3 The Temporal Coherence Model
The proposed computational scheme emphasizes two distinct stages in stream formation (Fig. 59.1): (1) extracting auditory features and representing them in a multidimensional space mimicking early cortical processing and (2) organizing the features into streams according to their temporal coherence. Many feature axes are potentially relevant including the tonotopic frequency axis, pitch, spectral scales (or bandwidths), location, and loudness. All these features are usually computed very rapidly (<50 ms).

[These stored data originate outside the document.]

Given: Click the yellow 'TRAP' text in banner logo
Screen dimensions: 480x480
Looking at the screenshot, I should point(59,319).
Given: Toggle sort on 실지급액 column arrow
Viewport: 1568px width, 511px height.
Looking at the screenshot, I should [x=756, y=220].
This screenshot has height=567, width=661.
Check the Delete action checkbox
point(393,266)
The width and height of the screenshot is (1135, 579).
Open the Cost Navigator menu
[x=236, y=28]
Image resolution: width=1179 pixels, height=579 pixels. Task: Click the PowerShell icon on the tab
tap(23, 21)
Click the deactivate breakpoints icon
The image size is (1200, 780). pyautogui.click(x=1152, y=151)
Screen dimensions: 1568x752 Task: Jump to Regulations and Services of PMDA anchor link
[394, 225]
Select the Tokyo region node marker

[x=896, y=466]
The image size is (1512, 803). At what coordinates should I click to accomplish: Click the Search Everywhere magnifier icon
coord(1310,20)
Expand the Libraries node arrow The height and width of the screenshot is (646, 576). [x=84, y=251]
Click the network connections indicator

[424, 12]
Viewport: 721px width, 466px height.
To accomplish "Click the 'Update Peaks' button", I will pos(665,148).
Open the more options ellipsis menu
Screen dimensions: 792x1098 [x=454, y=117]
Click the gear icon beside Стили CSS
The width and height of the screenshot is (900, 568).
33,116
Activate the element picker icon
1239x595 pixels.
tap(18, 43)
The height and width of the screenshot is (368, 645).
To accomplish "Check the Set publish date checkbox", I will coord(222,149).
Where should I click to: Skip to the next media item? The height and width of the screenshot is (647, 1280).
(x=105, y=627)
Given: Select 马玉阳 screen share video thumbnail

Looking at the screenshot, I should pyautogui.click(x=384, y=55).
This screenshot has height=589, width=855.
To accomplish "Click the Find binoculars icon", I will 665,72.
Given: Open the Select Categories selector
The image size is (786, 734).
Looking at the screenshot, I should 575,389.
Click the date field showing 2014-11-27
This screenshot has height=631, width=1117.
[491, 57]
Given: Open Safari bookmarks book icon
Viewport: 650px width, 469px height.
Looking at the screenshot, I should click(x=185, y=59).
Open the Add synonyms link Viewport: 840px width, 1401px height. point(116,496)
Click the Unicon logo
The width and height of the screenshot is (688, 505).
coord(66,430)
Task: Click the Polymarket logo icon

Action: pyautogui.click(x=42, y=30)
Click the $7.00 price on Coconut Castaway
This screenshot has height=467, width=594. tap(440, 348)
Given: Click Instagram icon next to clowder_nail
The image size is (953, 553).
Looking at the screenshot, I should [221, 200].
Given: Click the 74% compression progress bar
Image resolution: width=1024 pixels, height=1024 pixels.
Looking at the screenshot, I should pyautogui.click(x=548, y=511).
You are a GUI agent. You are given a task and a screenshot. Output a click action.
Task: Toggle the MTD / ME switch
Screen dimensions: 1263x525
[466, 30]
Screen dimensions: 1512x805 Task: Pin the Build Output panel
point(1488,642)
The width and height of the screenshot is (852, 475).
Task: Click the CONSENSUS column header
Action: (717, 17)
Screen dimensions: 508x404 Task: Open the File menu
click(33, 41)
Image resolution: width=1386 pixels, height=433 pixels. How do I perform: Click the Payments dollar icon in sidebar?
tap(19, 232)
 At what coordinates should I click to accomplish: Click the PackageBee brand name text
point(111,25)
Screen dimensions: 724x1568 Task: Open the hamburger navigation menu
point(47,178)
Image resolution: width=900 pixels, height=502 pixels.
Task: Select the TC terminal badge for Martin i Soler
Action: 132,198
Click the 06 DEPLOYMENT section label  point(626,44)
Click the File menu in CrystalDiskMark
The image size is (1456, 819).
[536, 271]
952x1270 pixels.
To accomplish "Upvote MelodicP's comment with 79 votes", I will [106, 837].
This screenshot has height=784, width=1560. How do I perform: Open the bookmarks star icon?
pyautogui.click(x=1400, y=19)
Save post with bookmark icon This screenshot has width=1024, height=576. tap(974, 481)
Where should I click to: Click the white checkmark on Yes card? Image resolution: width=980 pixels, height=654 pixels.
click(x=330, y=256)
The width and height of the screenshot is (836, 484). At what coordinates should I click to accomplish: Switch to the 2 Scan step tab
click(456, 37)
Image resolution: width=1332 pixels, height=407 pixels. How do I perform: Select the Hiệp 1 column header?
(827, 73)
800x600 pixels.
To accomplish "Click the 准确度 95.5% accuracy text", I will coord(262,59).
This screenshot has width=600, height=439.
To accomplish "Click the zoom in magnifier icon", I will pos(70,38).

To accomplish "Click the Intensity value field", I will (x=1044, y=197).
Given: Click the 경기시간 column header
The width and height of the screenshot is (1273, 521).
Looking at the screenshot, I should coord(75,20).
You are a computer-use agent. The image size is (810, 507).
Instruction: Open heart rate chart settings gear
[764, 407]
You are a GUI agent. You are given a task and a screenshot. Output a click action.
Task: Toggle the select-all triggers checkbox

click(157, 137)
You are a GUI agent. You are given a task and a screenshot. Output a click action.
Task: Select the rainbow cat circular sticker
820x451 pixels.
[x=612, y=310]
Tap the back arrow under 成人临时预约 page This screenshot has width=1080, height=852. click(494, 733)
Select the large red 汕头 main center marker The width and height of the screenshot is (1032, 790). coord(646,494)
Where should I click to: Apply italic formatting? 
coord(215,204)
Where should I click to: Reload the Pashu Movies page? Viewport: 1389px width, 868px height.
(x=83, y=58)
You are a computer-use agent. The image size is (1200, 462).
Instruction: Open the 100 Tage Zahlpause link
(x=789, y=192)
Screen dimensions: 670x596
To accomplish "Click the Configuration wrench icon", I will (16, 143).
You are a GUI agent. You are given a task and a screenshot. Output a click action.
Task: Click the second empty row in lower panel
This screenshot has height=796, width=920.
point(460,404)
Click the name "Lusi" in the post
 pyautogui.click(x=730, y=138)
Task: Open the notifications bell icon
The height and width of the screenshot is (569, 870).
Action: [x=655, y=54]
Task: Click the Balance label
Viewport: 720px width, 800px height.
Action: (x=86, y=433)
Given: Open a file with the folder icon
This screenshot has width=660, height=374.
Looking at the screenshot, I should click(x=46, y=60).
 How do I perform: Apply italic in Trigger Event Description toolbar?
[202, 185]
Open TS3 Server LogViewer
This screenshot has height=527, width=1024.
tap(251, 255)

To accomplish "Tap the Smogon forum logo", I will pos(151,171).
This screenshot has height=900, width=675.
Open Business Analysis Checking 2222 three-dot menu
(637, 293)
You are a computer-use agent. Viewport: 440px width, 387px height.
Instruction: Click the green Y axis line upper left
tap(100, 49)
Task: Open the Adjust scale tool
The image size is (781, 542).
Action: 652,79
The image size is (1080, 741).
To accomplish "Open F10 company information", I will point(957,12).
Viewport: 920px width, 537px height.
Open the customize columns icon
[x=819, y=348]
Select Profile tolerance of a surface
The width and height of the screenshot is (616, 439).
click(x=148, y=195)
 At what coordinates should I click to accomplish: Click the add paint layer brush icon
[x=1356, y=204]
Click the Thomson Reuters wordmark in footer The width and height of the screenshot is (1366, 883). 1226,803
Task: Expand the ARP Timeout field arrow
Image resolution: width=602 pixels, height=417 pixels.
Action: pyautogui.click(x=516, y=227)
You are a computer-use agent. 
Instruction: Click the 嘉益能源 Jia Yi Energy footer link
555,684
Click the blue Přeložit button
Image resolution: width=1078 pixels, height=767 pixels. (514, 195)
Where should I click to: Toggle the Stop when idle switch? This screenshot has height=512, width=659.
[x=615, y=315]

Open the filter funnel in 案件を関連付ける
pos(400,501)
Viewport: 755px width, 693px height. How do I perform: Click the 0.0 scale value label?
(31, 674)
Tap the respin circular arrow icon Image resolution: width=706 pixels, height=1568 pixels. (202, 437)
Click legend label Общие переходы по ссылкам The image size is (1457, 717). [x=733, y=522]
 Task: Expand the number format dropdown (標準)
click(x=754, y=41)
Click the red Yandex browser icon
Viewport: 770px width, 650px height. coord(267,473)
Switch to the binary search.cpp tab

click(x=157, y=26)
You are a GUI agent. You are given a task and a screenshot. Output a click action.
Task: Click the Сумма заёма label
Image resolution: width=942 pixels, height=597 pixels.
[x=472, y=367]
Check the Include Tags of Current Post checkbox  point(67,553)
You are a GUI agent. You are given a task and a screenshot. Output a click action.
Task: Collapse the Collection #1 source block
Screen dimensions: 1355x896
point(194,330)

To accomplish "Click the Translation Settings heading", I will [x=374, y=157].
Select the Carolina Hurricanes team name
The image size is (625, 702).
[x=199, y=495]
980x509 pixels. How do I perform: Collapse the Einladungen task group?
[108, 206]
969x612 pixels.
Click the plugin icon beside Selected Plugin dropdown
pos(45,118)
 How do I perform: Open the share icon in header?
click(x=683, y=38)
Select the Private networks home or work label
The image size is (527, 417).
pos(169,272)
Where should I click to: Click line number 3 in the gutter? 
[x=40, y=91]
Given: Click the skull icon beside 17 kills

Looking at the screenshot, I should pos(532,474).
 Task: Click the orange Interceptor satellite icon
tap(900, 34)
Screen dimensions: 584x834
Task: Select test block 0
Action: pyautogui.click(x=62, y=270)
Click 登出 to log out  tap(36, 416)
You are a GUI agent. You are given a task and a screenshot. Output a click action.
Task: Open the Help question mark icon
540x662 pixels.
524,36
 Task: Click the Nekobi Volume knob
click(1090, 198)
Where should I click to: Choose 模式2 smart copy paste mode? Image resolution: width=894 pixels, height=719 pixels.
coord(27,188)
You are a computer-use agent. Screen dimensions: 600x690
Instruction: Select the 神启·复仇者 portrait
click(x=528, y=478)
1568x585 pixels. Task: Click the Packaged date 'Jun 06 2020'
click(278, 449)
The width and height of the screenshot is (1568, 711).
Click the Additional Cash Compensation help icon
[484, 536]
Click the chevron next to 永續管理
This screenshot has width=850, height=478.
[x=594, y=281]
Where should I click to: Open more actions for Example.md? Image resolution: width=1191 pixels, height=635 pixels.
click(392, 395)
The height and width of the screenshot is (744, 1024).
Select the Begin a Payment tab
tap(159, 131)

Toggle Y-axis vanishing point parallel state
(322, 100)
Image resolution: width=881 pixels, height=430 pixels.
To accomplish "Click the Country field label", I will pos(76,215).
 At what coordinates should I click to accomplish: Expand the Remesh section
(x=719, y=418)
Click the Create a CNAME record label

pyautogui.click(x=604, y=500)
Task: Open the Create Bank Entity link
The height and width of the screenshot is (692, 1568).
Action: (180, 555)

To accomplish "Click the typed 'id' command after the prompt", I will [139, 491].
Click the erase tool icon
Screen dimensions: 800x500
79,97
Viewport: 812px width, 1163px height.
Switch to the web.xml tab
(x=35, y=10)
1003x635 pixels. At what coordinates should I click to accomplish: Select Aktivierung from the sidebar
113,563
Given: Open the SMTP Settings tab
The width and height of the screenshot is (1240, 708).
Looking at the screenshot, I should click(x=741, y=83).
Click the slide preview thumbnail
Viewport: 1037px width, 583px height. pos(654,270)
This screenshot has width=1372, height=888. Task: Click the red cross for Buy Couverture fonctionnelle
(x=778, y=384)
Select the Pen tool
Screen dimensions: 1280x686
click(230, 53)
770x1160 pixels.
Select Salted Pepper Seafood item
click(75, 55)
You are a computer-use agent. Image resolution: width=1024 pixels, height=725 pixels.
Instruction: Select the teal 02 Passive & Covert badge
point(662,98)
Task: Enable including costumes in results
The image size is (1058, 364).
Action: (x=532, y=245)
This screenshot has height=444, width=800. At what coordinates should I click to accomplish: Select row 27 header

Tokens that evoke sufficiently distinct (nonoverlapping) features in a model of cortical responses are deemed perceptually distinguishable and hence potentially form distinct streams if they are temporally anti-correlated or uncorrelated over relatively long time periods (>100 ms), consistent with known dynamics of the cortex and stream buildup.
Figure 59.1 illustrates these processing stages. Inputs are first transformed into auditory spectrograms (Lyon and Shamma 1997) followed by a multiresolution analysis analogous to that thought to occur in the primary auditory cortex (Chi et al. 2006). For the purposes of this model, this transformation is implemented in two steps: (1) a multiscale (spectral) analysis that maps incoming spectrograms into multiscale (bandwidth) representations, followed by (2) temporal rate analysis in which the temporal modulations of the (fine to coarse) multiscale spectrograms are analyzed by a filter bank tuned to rates from 2 to 16 Hz. In addition, other features such as pitch and location are estimated from the input spectrograms and the resulting tracks are later analyzed through the same rate analysis as for other channels, as illustrated in Fig. 59.1.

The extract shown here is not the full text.